JOHNSON, P. J., dissenting: I respectfully dissent and would base my reversal on general rule of law favoring compromise. The Fund claims that it received no notice of the consent decree. However, it was served, although it did not answer, and its executive director appeared at the hearing on the temporary injunction. At the hearing on the motion to vacate, the trial court stated: “THE COURT: The Board didn’t care. The Board was holding, what, $12,000, $13,000? And the parties were contesting this, the children of this fellow and the woman that he was living with, right, and the Board had the money.

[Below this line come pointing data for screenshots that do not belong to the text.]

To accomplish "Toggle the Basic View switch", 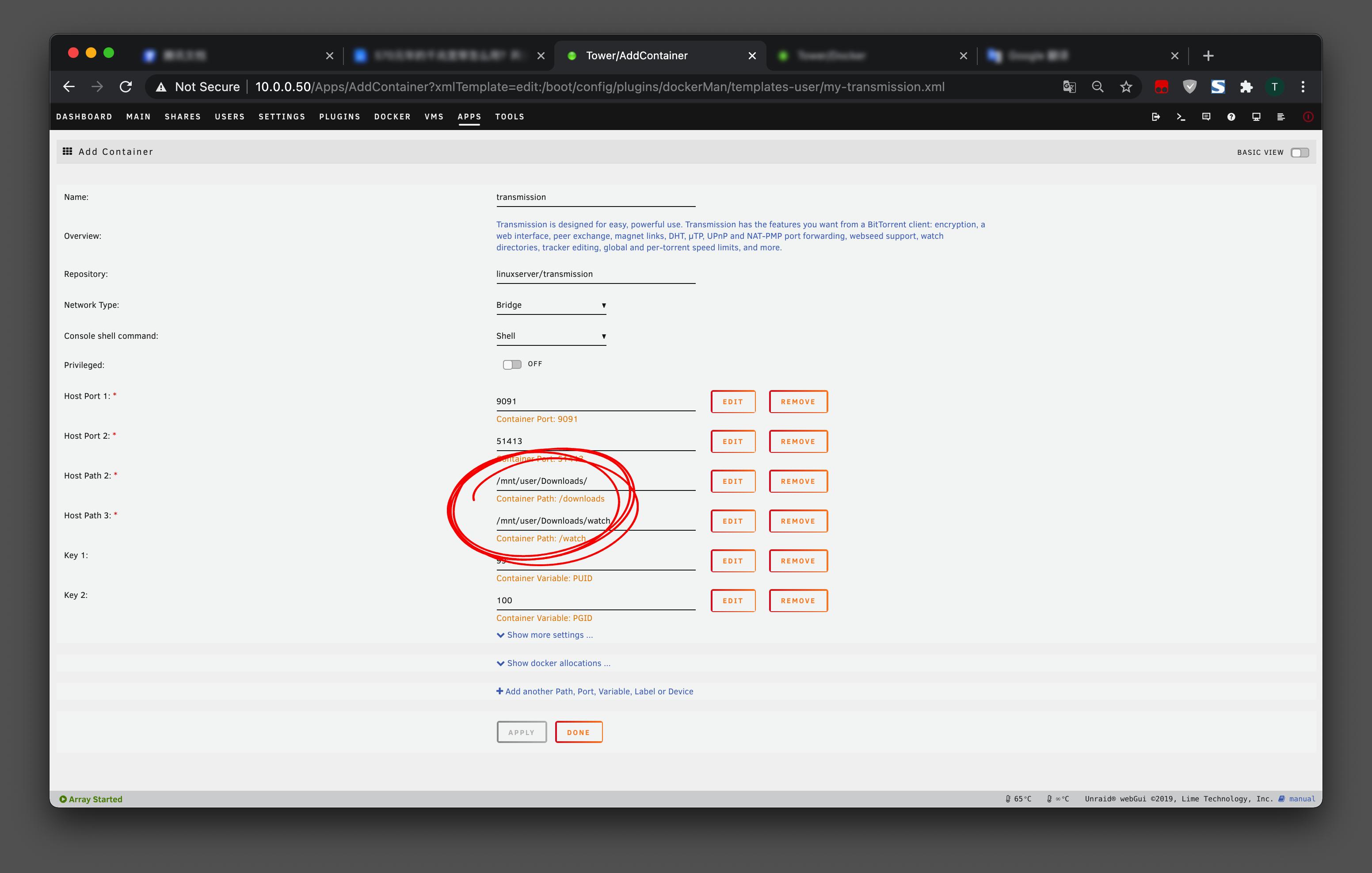I will click(x=1300, y=152).

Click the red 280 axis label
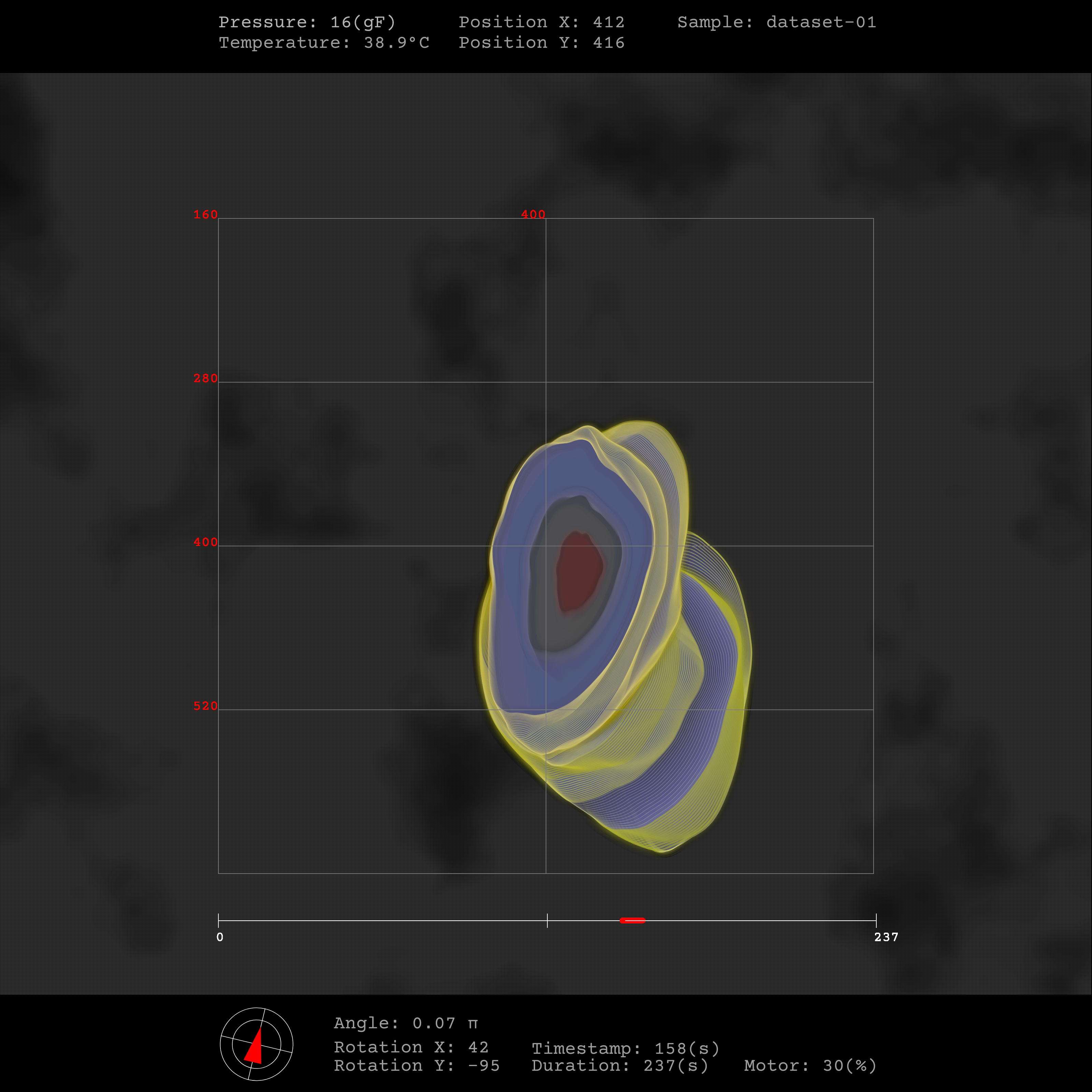click(205, 378)

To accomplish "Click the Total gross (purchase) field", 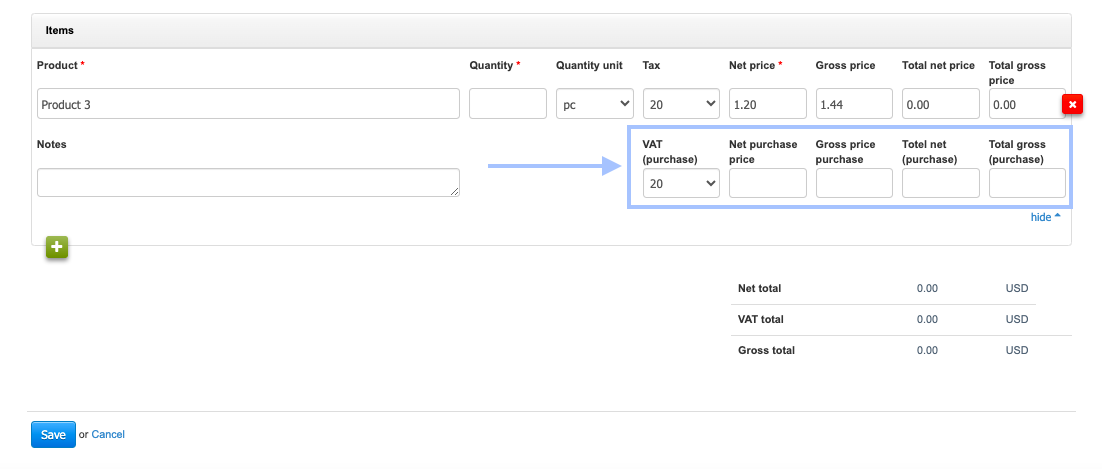I will pyautogui.click(x=1027, y=183).
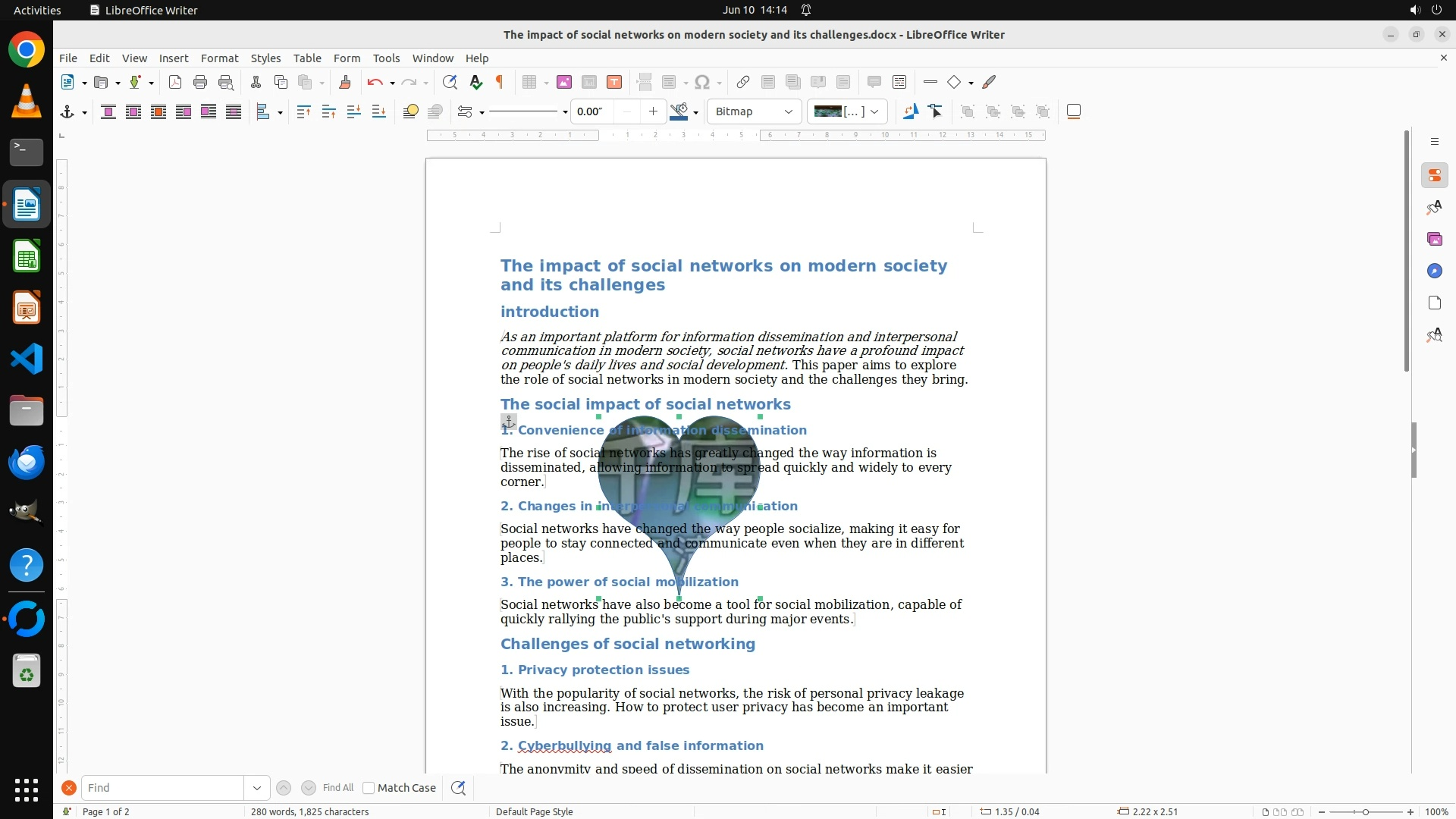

They didn’t care who they gave it to, as long as the Board was protected.” The parties Steven and Lynne Green and Rosetta K. Green should not be required by the Fund to litigate the issue of whether Rosetta Green was the widow of Claude Don Green if they chose to settle. Adults having an interest in litigation have a personal right to negotiate and settle. (Ham v. Marshall (1964), 46 Ill. App. 2d 92, 94, 196 N.E.2d 377, 379.) Settlements are favored by the courts as a means of discouraging litigation. And family settlements are especially favored on grounds of public policy upholding the honor and peace of families. (Ham v. Marshall (1964), 46 Ill. App. 2d 92, 96.) Our supreme court stated: “Courts of equity favor the settlement of disputes among members of a family by agreement rather than by resort to law, and the validity of such contracts has been repeatedly recognized by this court.” Stipanowich v. Sleeth (1932), 349 Ill. 98,103, 181 N.E. 632, 634. Therefore, I would affirm the decision of the circuit court of Cook County.